:: TASK DATA ::
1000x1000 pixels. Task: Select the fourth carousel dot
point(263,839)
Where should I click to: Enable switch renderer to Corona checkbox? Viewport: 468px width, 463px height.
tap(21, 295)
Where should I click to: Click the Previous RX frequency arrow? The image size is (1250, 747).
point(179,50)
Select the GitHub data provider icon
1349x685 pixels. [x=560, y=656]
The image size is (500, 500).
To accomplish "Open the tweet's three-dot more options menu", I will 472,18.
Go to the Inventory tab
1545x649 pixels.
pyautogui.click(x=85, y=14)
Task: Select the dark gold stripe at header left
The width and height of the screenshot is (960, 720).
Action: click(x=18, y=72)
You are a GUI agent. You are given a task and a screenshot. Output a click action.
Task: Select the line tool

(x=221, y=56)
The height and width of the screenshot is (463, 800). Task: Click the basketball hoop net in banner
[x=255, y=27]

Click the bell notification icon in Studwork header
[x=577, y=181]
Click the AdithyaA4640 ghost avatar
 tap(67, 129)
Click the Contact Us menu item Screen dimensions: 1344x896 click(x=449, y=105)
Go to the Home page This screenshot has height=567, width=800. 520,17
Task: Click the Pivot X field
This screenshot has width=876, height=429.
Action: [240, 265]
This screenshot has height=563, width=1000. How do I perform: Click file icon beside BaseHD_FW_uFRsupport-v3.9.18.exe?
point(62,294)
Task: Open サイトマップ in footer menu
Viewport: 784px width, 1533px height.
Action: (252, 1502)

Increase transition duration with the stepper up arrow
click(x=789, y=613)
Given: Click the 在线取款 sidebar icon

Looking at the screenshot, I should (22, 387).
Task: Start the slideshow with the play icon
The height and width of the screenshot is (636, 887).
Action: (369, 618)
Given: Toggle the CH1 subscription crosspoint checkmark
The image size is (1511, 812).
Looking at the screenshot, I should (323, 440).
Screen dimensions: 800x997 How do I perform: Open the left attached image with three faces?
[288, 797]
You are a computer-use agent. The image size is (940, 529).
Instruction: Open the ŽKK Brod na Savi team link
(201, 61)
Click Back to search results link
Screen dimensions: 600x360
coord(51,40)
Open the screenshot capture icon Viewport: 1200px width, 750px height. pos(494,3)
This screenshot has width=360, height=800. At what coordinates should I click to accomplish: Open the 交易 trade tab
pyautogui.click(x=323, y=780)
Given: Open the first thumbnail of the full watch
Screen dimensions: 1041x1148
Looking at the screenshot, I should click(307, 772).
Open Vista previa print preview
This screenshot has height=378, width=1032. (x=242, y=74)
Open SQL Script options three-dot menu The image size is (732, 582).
:::
● WORK TASK
Set down the records again in full. Match them exactly.

● RESPONSE
1000x1000 pixels. Task: Select the fourth carousel dot
point(263,839)
Where should I click to: Enable switch renderer to Corona checkbox? Viewport: 468px width, 463px height.
tap(21, 295)
Where should I click to: Click the Previous RX frequency arrow? The image size is (1250, 747).
point(179,50)
Select the GitHub data provider icon
1349x685 pixels. [x=560, y=656]
The image size is (500, 500).
To accomplish "Open the tweet's three-dot more options menu", I will 472,18.
Go to the Inventory tab
1545x649 pixels.
pyautogui.click(x=85, y=14)
Task: Select the dark gold stripe at header left
The width and height of the screenshot is (960, 720).
Action: click(x=18, y=72)
You are a GUI agent. You are given a task and a screenshot. Output a click action.
Task: Select the line tool

(x=221, y=56)
The height and width of the screenshot is (463, 800). Task: Click the basketball hoop net in banner
[x=255, y=27]

Click the bell notification icon in Studwork header
[x=577, y=181]
Click the AdithyaA4640 ghost avatar
 tap(67, 129)
Click the Contact Us menu item Screen dimensions: 1344x896 click(x=449, y=105)
Go to the Home page This screenshot has height=567, width=800. 520,17
Task: Click the Pivot X field
This screenshot has width=876, height=429.
Action: [240, 265]
This screenshot has height=563, width=1000. How do I perform: Click file icon beside BaseHD_FW_uFRsupport-v3.9.18.exe?
point(62,294)
Task: Open サイトマップ in footer menu
Viewport: 784px width, 1533px height.
Action: (252, 1502)

Increase transition duration with the stepper up arrow
click(x=789, y=613)
Given: Click the 在线取款 sidebar icon

Looking at the screenshot, I should (22, 387).
Task: Start the slideshow with the play icon
The height and width of the screenshot is (636, 887).
Action: (369, 618)
Given: Toggle the CH1 subscription crosspoint checkmark
The image size is (1511, 812).
Looking at the screenshot, I should (323, 440).
Screen dimensions: 800x997 How do I perform: Open the left attached image with three faces?
[288, 797]
You are a computer-use agent. The image size is (940, 529).
Instruction: Open the ŽKK Brod na Savi team link
(201, 61)
Click Back to search results link
Screen dimensions: 600x360
coord(51,40)
Open the screenshot capture icon Viewport: 1200px width, 750px height. pos(494,3)
This screenshot has width=360, height=800. At what coordinates should I click to accomplish: Open the 交易 trade tab
pyautogui.click(x=323, y=780)
Given: Open the first thumbnail of the full watch
Screen dimensions: 1041x1148
Looking at the screenshot, I should click(307, 772).
Open Vista previa print preview
This screenshot has height=378, width=1032. (x=242, y=74)
Open SQL Script options three-dot menu The image size is (732, 582).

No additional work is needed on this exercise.